In due time rural dog-catchers will be crooning their refrain, “Come little doggie, nice little pup,” over the countrysides of North Carolina is the will of certain local persons should develop into law. “There are too dog-gone many dogs; they are a menace to the human public,” is the opinion of Eugene Wood, coroner of Lenoir County. Wood recently suggested a law requiring immunization of canines against hydrophobia [rabies]. This step, he said, could be taken with comparatively little expense to the owner of an animal.
Reports had here today indicated that no less than 16 persons had been bitten by rabid dogs and cats in Lenoir County during the past few weeks. An outbreak of hydrophobia occurred a short distance south of here during the late fall. All the persons attacked resided in the lower part of the county. One dog suffering from the malady bit a number of persons. Rabid cats have attacked at least three persons, including two children of Benjamin Sullivan, residing a short distance from Kinston, a few days ago. Sullivan probably would “vote for” an anti-rabies statute. At another time in recent years three sons of his family were bitten by a dog with hydrophobia. Sullivan has expended a considerable sum for the Pasteur treatment.
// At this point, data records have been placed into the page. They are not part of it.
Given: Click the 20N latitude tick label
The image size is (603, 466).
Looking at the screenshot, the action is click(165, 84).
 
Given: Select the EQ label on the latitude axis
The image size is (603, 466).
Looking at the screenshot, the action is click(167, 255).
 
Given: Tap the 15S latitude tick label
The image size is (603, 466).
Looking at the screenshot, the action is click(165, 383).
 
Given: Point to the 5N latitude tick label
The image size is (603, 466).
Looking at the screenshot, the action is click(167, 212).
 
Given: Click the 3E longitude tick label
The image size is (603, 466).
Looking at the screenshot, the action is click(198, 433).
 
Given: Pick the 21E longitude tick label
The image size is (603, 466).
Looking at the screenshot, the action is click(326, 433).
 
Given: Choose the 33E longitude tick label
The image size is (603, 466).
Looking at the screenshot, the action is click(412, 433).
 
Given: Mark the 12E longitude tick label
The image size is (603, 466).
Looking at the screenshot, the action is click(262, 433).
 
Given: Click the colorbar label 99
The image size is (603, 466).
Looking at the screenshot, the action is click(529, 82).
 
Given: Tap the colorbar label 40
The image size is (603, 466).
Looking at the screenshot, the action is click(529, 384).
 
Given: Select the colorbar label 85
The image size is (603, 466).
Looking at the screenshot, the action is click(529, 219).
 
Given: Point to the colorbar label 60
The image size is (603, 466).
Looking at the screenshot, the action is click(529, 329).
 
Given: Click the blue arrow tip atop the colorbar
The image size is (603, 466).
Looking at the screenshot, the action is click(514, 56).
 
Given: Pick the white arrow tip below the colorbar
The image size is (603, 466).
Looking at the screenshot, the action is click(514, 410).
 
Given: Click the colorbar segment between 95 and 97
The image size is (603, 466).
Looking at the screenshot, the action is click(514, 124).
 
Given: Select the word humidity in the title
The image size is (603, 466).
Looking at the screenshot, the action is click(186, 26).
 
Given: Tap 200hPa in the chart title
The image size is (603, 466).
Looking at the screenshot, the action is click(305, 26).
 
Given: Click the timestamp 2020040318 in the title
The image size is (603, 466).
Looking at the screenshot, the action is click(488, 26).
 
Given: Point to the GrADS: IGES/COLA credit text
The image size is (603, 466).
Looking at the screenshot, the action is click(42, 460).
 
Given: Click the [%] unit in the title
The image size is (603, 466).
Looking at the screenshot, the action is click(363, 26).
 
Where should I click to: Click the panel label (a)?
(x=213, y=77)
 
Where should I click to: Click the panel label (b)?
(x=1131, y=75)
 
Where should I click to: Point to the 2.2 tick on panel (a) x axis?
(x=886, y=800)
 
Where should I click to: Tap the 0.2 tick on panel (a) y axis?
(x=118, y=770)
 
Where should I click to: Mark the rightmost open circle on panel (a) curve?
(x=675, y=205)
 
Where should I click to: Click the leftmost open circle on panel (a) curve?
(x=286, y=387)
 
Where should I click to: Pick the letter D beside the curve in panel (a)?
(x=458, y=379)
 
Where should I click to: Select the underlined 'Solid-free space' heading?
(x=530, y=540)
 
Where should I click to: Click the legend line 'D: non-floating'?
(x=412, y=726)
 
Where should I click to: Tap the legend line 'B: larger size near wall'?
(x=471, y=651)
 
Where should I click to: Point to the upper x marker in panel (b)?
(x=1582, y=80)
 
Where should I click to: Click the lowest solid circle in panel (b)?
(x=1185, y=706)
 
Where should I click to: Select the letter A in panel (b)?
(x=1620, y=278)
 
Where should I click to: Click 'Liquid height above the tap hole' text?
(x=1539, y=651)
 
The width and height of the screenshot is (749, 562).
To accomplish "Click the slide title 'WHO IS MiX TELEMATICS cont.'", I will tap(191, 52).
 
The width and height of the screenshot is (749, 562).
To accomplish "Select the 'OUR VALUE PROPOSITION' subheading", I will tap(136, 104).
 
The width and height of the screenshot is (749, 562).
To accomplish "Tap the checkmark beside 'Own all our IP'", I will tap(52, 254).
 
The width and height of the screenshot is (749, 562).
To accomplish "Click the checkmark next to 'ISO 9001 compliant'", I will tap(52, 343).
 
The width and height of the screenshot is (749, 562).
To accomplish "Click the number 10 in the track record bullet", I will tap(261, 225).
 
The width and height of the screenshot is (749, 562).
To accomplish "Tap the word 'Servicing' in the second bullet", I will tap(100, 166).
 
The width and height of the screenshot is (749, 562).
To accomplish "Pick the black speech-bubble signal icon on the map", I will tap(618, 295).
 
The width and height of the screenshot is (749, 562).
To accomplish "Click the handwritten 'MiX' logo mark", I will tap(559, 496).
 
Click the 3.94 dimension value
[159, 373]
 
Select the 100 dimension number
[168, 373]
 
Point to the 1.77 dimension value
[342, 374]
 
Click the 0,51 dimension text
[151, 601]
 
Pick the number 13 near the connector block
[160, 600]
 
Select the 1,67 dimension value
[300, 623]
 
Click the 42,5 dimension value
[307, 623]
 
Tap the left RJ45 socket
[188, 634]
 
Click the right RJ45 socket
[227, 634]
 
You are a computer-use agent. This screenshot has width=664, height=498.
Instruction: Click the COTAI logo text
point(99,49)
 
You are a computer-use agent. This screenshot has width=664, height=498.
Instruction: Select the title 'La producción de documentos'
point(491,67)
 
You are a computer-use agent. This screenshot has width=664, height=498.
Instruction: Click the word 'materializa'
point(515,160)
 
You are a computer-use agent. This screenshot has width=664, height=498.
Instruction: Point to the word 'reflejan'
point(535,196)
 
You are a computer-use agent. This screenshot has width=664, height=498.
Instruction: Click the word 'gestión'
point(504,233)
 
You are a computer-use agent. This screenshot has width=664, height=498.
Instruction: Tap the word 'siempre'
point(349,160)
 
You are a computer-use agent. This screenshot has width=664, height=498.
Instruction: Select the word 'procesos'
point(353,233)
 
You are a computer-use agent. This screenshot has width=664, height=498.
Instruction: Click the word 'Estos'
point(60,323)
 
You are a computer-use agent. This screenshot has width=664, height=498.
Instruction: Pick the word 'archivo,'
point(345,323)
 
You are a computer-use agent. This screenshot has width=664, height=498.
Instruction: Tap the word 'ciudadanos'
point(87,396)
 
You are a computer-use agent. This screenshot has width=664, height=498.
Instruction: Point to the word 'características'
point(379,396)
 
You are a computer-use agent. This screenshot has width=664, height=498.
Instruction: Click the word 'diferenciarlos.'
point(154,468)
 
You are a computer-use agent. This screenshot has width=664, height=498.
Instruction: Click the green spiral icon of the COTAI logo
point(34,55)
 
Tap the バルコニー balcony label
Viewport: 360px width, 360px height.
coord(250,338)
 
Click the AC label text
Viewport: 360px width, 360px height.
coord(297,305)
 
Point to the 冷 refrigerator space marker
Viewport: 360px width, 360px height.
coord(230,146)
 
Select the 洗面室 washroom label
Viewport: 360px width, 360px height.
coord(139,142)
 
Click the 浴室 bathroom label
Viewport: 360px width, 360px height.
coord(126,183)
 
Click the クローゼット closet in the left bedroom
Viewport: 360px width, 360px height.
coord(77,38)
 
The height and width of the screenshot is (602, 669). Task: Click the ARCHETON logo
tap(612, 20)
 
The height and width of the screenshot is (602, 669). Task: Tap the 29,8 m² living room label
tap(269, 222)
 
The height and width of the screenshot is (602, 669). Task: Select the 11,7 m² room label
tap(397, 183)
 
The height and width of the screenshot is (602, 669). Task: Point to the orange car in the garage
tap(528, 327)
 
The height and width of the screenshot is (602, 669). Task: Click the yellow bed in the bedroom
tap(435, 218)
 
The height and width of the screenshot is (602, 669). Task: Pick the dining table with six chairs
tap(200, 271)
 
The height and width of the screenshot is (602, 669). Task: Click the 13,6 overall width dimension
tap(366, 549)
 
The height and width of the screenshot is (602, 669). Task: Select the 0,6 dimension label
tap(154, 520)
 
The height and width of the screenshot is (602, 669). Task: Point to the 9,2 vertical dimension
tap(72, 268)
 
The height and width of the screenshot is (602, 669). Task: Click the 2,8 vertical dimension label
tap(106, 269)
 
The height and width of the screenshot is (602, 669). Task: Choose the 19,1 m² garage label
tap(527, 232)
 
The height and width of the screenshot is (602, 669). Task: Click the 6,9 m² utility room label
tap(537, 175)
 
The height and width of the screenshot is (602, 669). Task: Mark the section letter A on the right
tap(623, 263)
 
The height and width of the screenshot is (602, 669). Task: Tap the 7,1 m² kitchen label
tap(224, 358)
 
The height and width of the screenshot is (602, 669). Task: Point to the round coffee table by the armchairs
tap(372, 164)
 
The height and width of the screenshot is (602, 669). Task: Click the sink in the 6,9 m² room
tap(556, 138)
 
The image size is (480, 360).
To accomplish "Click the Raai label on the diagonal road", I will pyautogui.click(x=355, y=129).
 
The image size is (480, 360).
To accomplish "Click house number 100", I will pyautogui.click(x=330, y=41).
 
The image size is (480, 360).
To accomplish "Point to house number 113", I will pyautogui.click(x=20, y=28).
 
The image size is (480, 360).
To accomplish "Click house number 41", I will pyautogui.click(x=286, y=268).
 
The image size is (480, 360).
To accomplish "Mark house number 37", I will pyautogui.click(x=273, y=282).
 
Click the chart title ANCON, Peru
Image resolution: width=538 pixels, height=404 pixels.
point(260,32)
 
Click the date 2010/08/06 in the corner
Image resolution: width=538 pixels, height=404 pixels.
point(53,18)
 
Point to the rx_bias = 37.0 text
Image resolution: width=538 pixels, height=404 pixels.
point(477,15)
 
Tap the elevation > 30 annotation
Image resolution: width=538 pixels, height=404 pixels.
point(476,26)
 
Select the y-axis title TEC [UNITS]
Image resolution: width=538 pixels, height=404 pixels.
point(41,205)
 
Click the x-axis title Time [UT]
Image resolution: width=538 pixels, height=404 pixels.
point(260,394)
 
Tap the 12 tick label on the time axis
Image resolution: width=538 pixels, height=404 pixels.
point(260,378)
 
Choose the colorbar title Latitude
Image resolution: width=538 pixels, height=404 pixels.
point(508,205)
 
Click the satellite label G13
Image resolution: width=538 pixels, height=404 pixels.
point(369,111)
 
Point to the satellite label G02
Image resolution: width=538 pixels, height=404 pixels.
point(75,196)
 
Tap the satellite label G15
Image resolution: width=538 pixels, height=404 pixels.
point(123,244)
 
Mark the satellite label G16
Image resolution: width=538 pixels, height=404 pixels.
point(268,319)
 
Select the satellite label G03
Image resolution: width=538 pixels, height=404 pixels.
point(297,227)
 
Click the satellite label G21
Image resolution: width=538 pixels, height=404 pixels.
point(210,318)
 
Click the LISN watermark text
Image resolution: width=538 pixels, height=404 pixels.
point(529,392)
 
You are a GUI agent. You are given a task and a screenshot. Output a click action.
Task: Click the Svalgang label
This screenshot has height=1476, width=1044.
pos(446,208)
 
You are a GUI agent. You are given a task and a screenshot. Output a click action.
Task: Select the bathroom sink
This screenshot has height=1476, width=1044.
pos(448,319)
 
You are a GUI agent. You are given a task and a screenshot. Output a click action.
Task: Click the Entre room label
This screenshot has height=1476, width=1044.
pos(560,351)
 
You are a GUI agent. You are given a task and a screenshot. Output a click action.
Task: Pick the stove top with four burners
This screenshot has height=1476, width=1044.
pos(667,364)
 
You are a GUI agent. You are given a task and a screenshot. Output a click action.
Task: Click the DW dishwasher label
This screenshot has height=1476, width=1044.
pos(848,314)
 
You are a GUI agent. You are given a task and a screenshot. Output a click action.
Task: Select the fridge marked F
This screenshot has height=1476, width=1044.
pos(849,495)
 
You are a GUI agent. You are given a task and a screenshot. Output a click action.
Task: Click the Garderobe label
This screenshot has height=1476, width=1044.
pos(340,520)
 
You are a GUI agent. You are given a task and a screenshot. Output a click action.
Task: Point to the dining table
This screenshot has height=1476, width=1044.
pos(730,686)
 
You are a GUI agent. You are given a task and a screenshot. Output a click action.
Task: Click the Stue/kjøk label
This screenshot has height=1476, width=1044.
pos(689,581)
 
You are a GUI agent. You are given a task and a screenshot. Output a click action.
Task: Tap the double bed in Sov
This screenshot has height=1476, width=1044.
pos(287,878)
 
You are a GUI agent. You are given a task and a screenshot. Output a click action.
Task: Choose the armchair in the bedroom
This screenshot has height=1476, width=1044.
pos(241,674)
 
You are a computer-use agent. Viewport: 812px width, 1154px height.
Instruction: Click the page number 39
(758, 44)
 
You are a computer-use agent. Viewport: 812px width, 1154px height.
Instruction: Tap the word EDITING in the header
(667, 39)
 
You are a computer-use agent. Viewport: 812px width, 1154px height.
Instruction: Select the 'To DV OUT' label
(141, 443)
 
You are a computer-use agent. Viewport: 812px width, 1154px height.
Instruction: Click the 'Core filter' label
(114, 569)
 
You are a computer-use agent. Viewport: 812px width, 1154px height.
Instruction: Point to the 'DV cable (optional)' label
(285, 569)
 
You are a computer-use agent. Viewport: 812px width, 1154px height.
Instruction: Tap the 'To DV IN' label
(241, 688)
Dr. Frank B. McCallum, local veterinaries, discovered that a single rabid dog running amuck in the outskirts of Kinston recently bit 10 other canines, one horse and one cow. Owners of the animals attacked had to kill them or expend money for treatment against the disease, as in the case of the horse and cow.
Thirty-five or 40 dogs owned by the Fox Chase Club here have been immunized. Wood, declaring it “cheap insurance,” would require every animal owned by a resident of this city and county to be “shot”—“either with serum or bullets.”
From the front page of The Kinston Free Press, Saturday, Jan. 20, 1923.